Section titled “Four explanations for any correlation between X and Y”
ExplanationExample
X causes YStudying raises exam scores
Y causes XThe arrow runs the other way
A confounder causes bothHot weather behind ice cream sales and drownings
CoincidenceTwo unrelated series that happen to track over a span

Observing the correlation cannot tell you which. Causation usually needs a controlled experiment.

UseWhat it means
Spotting redundant featuresTwo highly correlated inputs carry the same information; one may be dropped
Spotting spurious signalsA model chases correlation and can latch onto a confounder that fails in the world
BoundaryCorrelation DESCRIBES the relationship; REGRESSION predicts from it (Classical ML track, not here)
  • Reading causation into a correlation (run through the four explanations first).
  • Treating r near 0 as “no relationship” (it means no linear one).
  • Forgetting a single outlier can swing r (the scatterplot shows it).
  • Extrapolating a relationship far past the data range.
  • Confusing measuring a relationship (correlation) with predicting from it (regression).

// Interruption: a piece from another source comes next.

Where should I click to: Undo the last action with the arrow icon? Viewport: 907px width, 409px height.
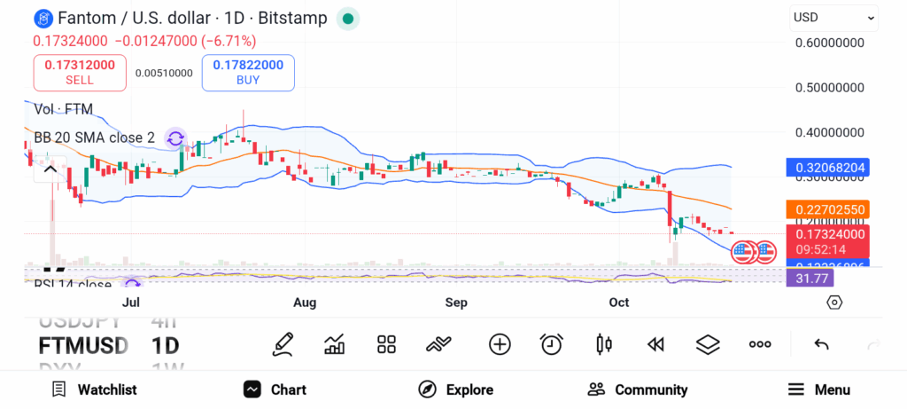tap(821, 344)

  • Scatterplot: one dot per observation, placed by its two values.
  • Correlation coefficient (r): a number in [-1, +1]; sign is direction, magnitude is strength of the linear relationship.
  • Confounder: a hidden variable causing both correlated variables.
  • Correlation vs causation: moving together is not the same as one driving the other.
  • Regression: fitting a line/curve to predict one variable from another (Classical ML track).